(DATA EXTRACTS)
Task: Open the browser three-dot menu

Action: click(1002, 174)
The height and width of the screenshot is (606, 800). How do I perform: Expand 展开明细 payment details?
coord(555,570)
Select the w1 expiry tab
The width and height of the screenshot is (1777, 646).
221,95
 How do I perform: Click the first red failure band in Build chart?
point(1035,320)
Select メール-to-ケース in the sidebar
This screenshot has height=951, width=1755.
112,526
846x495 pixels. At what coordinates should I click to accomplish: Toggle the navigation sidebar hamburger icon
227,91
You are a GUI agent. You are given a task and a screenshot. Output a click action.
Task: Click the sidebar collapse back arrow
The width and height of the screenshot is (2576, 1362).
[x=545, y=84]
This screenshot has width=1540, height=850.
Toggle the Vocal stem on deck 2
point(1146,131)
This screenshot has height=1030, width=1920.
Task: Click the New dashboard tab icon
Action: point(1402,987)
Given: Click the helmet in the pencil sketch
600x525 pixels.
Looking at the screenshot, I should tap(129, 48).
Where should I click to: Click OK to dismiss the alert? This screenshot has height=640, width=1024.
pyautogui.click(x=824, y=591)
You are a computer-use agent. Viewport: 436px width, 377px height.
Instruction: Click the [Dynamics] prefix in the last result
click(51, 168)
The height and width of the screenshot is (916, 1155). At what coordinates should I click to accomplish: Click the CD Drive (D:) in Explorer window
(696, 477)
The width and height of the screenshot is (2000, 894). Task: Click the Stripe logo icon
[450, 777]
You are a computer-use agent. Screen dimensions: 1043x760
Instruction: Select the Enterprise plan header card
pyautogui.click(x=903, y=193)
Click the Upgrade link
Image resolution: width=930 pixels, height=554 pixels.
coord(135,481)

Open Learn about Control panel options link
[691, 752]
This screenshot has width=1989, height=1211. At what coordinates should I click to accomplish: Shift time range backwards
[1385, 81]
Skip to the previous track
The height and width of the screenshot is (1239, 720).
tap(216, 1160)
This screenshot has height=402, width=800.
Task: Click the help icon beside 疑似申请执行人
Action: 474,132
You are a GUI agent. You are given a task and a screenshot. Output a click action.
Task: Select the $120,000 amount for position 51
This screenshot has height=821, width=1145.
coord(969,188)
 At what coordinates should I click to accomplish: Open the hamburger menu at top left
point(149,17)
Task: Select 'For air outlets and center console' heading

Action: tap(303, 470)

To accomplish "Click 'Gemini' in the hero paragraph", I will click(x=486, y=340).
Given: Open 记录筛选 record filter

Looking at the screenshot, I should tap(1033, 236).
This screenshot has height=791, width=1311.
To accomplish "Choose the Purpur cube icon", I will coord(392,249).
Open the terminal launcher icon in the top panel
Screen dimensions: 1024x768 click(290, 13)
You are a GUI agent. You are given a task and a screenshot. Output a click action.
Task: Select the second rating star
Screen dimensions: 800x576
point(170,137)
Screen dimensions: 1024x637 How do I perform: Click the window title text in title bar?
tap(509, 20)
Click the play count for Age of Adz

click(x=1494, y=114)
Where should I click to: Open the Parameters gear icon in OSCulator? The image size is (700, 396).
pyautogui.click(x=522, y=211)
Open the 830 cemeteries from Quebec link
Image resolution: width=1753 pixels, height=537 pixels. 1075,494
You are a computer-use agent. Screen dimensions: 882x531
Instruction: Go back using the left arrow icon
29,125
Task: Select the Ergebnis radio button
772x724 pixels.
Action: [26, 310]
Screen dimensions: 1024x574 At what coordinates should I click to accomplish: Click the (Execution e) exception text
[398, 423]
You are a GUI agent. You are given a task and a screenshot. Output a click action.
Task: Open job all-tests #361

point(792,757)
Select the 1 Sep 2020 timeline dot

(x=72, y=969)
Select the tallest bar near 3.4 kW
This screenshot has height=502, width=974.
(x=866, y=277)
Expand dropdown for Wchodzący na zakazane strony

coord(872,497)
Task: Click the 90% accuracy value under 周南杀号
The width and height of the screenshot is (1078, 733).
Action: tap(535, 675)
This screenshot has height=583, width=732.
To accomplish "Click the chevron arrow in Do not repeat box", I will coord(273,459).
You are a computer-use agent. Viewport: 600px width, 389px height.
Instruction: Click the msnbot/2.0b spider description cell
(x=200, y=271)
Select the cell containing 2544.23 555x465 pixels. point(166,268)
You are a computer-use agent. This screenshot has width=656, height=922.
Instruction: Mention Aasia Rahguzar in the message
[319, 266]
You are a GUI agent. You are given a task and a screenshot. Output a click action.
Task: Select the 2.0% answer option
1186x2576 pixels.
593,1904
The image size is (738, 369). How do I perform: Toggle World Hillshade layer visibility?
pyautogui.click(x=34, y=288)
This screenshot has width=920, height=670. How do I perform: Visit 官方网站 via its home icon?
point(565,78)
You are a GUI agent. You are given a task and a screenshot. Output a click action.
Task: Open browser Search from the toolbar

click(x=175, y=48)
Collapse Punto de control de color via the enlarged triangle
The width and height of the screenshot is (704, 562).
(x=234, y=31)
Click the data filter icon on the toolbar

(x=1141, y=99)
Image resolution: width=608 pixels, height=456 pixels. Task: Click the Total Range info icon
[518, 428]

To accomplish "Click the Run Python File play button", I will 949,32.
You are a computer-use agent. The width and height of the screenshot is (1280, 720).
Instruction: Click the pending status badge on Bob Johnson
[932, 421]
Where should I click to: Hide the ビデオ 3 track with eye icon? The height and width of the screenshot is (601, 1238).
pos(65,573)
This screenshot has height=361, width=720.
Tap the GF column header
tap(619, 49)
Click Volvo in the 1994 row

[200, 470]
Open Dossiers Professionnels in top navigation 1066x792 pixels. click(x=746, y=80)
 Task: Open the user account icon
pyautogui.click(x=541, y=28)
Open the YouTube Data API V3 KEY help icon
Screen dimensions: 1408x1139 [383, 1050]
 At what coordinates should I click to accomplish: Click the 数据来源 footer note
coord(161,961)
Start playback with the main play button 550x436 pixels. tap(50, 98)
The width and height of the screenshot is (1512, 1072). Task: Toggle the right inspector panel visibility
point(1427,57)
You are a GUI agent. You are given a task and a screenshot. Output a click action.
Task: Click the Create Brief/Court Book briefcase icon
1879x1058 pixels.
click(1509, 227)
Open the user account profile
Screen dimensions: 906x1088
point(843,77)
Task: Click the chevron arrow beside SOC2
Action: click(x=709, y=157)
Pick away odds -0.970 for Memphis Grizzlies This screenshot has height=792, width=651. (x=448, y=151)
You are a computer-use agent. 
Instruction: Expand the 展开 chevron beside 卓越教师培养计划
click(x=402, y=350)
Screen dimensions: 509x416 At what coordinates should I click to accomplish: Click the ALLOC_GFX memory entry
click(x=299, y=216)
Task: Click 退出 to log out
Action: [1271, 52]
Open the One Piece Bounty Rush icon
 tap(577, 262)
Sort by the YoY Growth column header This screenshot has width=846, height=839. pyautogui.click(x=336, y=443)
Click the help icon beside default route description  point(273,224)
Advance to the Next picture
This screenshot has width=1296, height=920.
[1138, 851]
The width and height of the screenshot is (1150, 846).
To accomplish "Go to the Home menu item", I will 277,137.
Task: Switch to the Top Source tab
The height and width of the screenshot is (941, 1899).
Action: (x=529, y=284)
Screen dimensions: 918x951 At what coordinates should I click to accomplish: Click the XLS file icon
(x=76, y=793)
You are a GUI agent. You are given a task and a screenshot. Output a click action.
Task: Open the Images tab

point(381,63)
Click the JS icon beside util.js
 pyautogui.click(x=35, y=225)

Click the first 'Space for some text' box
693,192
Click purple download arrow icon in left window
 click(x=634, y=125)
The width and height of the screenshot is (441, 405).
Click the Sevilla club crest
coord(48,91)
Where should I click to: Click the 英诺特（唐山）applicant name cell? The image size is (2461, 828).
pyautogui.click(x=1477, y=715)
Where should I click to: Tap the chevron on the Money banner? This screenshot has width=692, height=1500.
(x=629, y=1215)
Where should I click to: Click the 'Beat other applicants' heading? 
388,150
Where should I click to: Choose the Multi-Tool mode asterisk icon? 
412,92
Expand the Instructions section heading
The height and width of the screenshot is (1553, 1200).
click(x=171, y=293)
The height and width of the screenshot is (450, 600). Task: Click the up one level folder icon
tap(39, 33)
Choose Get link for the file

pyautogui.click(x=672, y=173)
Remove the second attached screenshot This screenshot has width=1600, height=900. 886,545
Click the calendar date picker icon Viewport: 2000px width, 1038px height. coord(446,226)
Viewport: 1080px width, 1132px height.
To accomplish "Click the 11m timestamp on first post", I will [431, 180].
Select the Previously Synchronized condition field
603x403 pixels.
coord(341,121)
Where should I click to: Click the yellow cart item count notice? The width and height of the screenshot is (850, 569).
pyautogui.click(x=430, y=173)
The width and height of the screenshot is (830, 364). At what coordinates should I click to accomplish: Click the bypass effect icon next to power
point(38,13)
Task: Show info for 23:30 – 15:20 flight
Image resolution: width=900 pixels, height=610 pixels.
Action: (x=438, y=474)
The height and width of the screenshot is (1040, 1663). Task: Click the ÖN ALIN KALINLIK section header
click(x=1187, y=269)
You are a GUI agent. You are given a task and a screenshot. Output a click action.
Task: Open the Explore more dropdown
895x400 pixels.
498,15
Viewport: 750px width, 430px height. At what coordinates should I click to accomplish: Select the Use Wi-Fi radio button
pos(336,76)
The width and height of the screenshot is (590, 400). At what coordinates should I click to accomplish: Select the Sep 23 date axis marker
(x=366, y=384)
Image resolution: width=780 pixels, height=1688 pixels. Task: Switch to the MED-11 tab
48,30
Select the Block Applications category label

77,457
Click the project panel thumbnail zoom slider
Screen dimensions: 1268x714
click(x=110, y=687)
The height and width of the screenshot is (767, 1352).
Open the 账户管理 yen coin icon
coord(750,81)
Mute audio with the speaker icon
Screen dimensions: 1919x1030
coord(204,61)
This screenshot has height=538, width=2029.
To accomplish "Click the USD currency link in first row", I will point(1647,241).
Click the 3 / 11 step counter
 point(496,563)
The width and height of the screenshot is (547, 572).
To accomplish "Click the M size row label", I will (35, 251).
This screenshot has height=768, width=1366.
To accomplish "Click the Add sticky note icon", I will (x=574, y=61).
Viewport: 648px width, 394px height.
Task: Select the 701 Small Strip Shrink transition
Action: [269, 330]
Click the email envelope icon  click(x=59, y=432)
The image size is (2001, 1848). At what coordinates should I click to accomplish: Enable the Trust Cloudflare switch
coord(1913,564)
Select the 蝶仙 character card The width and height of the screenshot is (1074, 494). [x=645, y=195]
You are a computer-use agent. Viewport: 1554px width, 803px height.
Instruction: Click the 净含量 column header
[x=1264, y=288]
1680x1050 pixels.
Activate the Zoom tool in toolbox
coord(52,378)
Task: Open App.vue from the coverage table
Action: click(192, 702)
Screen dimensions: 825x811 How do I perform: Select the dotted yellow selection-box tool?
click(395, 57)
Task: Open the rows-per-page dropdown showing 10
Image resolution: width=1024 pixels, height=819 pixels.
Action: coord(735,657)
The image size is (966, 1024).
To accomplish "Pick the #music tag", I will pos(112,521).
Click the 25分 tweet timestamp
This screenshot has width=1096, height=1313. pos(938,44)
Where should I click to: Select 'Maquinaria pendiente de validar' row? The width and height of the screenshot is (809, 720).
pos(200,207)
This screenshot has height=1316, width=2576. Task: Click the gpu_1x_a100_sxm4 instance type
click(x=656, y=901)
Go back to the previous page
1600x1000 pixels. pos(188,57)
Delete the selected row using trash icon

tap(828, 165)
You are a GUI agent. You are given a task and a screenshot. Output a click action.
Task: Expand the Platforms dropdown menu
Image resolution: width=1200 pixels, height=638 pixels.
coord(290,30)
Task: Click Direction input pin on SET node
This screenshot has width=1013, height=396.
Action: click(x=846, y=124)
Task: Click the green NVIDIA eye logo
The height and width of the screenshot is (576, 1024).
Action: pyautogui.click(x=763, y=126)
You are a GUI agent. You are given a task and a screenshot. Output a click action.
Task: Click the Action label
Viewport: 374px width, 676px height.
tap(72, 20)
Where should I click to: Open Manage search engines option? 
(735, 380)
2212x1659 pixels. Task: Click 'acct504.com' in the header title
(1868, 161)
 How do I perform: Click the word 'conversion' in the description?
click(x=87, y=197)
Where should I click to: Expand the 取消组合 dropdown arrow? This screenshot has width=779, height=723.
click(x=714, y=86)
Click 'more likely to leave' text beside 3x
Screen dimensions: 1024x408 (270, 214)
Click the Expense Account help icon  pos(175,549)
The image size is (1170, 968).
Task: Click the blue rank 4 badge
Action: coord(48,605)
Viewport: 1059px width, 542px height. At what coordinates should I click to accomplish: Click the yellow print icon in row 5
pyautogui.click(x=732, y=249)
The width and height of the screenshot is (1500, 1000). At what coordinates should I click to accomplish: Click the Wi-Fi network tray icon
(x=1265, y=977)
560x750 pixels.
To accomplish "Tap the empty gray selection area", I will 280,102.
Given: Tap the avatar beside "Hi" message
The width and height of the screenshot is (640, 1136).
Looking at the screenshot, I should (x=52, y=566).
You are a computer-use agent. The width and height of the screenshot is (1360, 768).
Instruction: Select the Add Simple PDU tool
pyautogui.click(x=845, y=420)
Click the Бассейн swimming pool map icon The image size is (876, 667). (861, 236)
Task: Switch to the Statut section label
(End DATA EXTRACTS)
-- PROMPT --
Repeat, without changes, every line from the one that contains "Instruction: Select the Add Simple PDU tool" through the final line of the data.

-- YOUR SOLUTION --
Instruction: Select the Add Simple PDU tool
pyautogui.click(x=845, y=420)
Click the Бассейн swimming pool map icon The image size is (876, 667). (861, 236)
Task: Switch to the Statut section label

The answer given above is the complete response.